__Record extracts__
━━━━━━
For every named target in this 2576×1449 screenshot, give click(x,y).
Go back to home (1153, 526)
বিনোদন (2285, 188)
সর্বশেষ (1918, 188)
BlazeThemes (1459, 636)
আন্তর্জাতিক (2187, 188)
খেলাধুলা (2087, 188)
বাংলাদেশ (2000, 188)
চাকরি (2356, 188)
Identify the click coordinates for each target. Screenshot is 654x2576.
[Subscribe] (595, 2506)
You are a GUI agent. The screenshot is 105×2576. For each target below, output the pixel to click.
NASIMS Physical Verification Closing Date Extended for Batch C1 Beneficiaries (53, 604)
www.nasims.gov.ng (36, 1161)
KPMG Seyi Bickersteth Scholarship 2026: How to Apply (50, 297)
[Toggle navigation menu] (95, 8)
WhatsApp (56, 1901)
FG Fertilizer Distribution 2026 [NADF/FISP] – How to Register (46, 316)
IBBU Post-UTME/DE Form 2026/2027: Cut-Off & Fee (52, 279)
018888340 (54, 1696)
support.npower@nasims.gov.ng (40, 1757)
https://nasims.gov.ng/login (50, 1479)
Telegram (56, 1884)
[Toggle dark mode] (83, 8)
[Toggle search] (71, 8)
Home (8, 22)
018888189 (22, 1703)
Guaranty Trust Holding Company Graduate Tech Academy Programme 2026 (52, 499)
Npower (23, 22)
━━━━━━
__What to work on__
Copy down each line in the entries that has the word "click".

__Output of the task__
For every named target in this 2576×1449 screenshot, give click(x,y).
Identify the click coordinates for each target. Screenshot is 654x2576.
You are a GUI agent. The screenshot is 105×2576. For each target below, output the pixel to click.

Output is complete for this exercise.